Can you rewrite the entries from the line with "Zoom in with the plus icon" up to and including the line with "Action: [331, 726]", keeping every line (requests included) but rescaling the click coordinates in the answers? Multiply each coordinate by 1.6 and round to a whole number, with halves rounding up, and leave every number in the requests unchanged.

EXERCISE INPUTS:
<<<<
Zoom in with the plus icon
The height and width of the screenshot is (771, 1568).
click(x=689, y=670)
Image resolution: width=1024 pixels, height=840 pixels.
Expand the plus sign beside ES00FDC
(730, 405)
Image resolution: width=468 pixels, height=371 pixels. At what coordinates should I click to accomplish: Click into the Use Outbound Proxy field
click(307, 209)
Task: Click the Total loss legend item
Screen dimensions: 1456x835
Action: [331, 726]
>>>>
<<<<
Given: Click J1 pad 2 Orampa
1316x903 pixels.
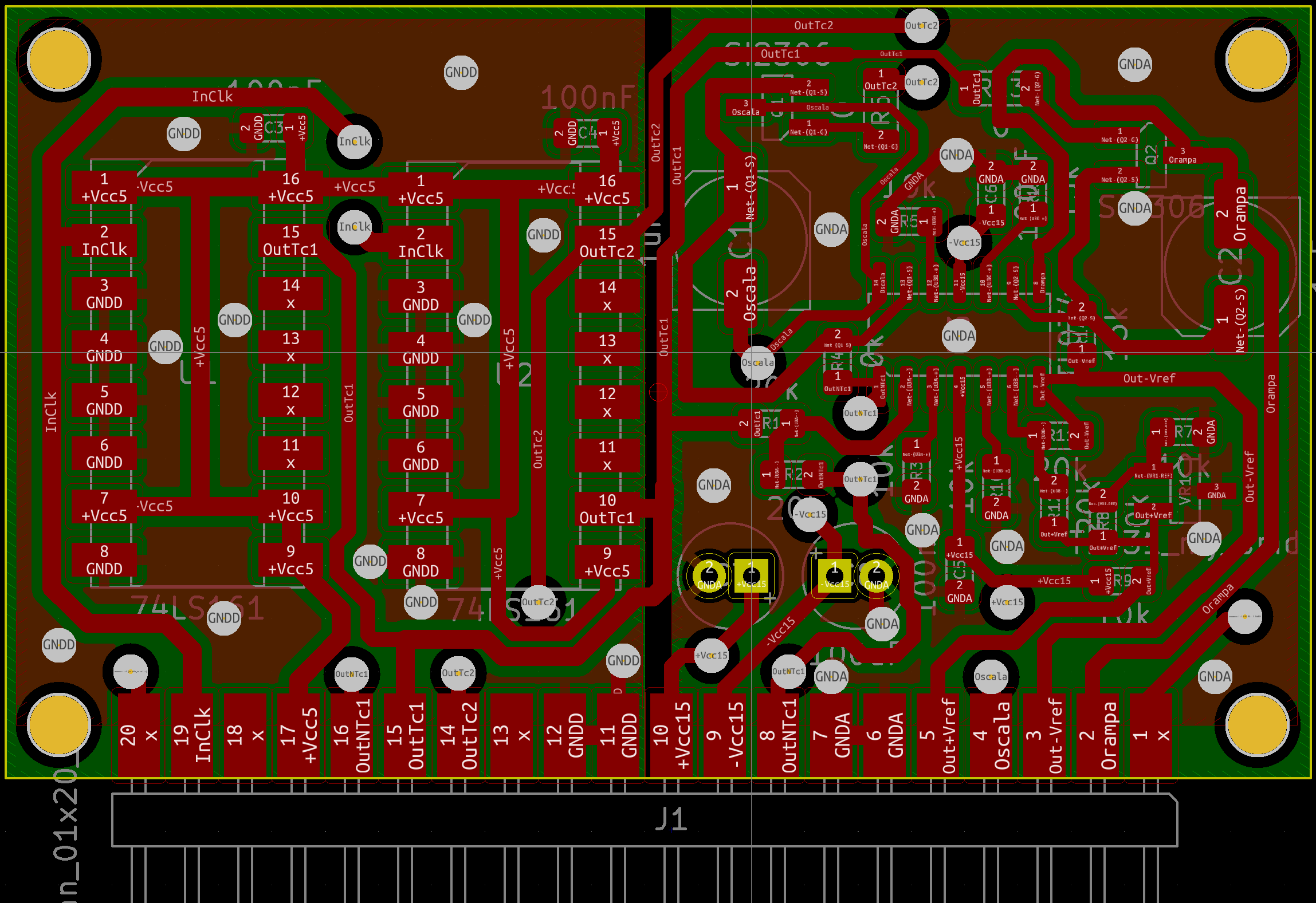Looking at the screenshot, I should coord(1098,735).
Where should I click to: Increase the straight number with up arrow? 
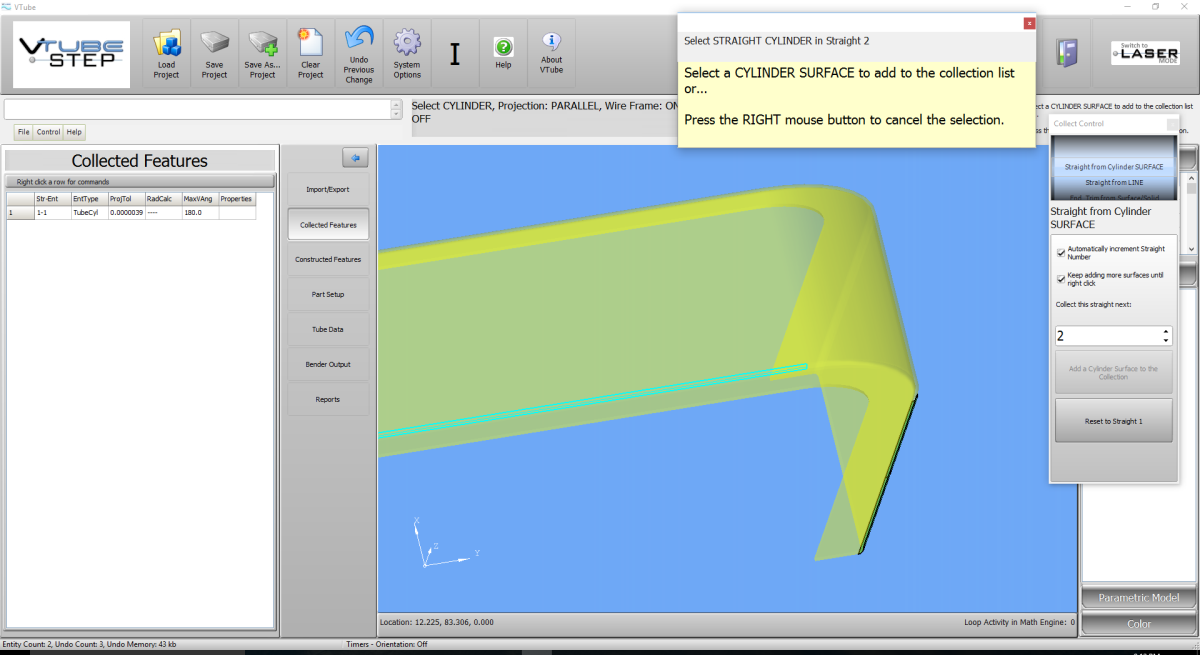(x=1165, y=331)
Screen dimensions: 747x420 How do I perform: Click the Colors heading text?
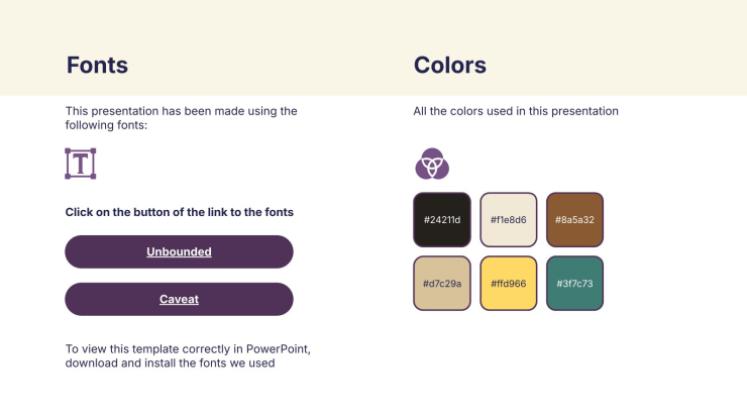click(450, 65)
>>>>
<<<<
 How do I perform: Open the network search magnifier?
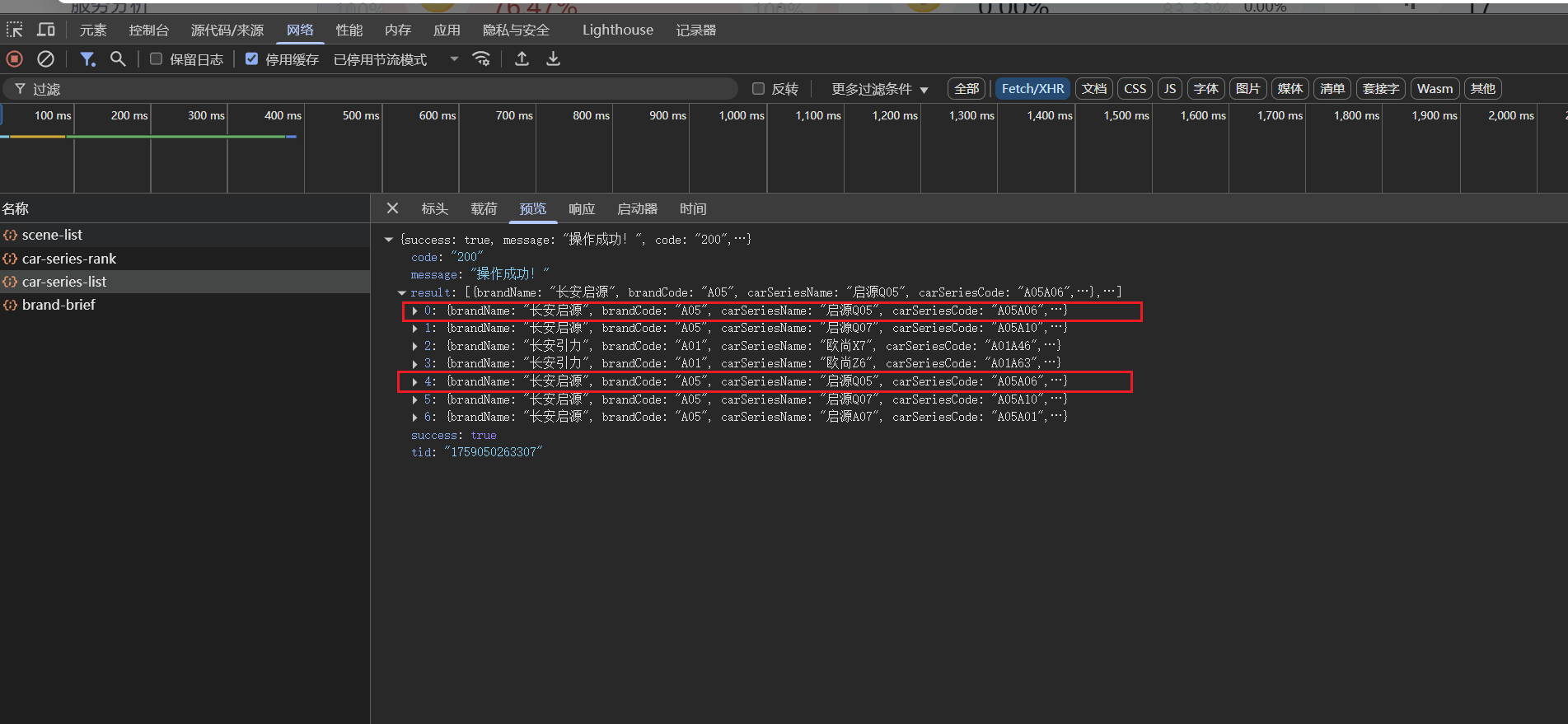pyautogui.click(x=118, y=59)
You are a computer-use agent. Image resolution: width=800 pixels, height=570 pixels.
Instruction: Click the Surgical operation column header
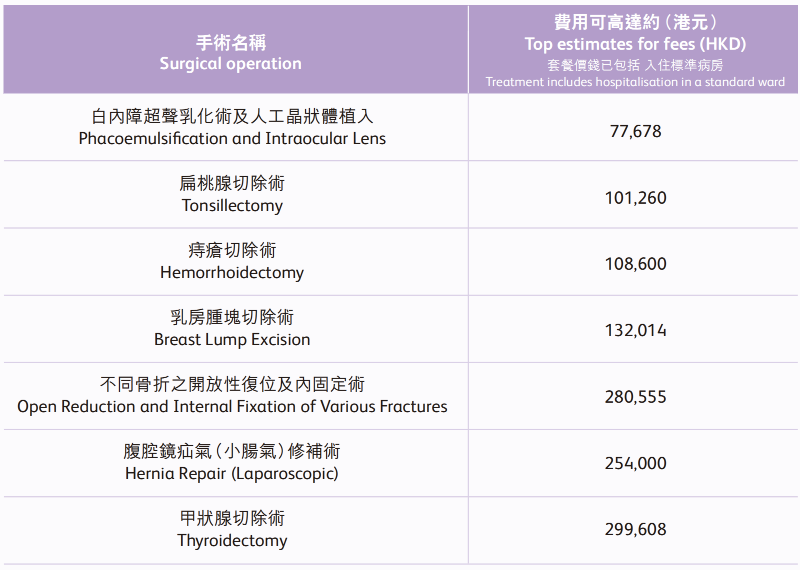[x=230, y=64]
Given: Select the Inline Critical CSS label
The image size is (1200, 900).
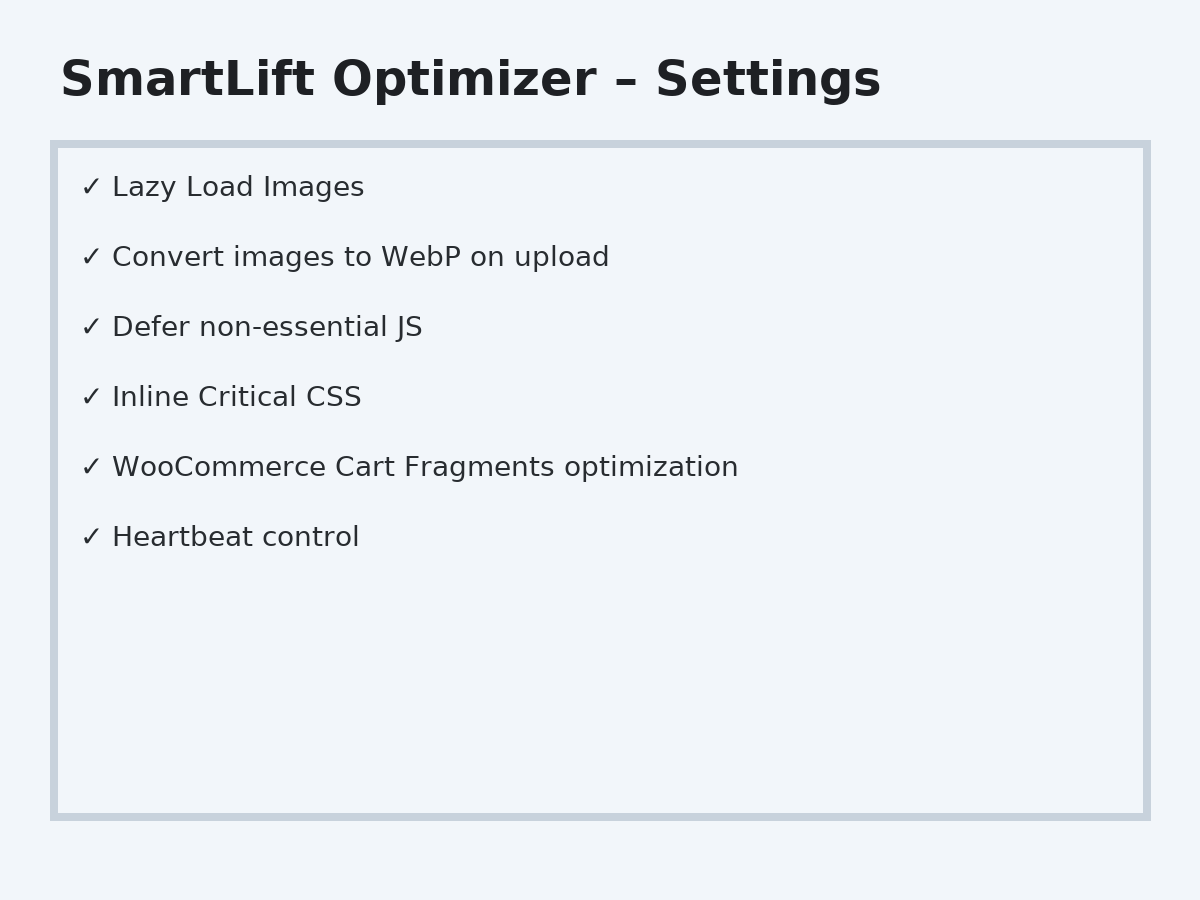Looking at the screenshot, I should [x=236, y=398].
>>>>
TASK RESULT:
Zoom in with the plus icon
The height and width of the screenshot is (771, 1568).
click(x=1102, y=1072)
Image resolution: width=1024 pixels, height=840 pixels.
Expand the plus sign beside ES00FDC
(1168, 648)
Image resolution: width=468 pixels, height=371 pixels. At what coordinates should I click to accomplish: Click into the Use Outbound Proxy field
click(491, 334)
Task: Click the Total loss legend item
Screen dimensions: 1456x835
Action: [530, 1162]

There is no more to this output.